I talked with my aunt on the phone recently; she was diagnosed with breast cancer about fifteen years ago. Through chemo and various treatments, the cancer has basically been in remission for a long while.

It's out of remission now, and my aunt is not doing well. :-( There is another experimental treatment available, but is known to have terrible side effects. Having been through four other alternative treatments with terrible side effects already, my aunt isn't sure if she is up to going through another. She can no longer eat solid food; part of her esophagus is paralyzed, as well as her upper lip. One of her arms is in constant pain. She has stomach problems.

I find myself wondering what I would do, in similar circumstances, how I would cope. If I could cope.

When my mother was diagnosed with lung cancer ten years ago, we had barely two months with her before she was gone. She suffered terribly, and after she died I found myself torn by the desire that she had lived longer in conflict with relief that she was no longer in pain. And I felt guilty about being relieved.

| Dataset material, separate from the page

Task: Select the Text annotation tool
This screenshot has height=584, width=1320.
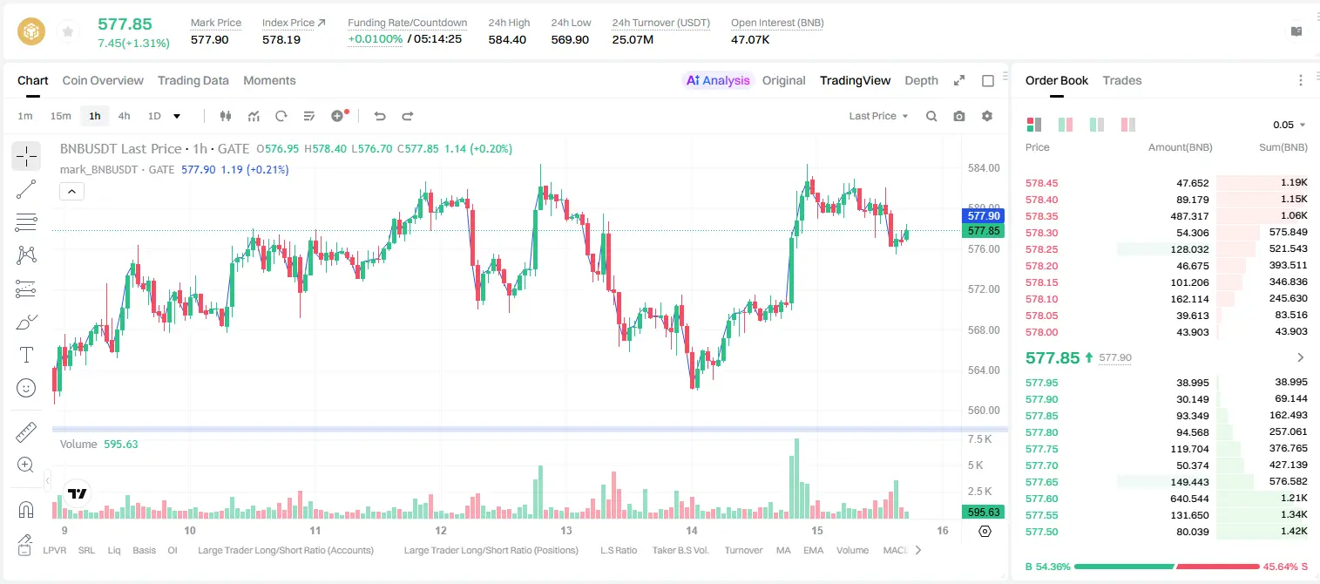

It makes me feel incredibly helpless, seeing people like my aunt suffer, knowing that there's absolutely nothing I can do about it. Helpless and angry...the anger is unfocussed; there's no one to blame, I know. I'm not really sure where it's coming from, and I try to focus that emotional energy into something positive, but it's difficult.

But right now, all I can do right now is sit and feel helpless and think about the incredible bravery of people like my aunt.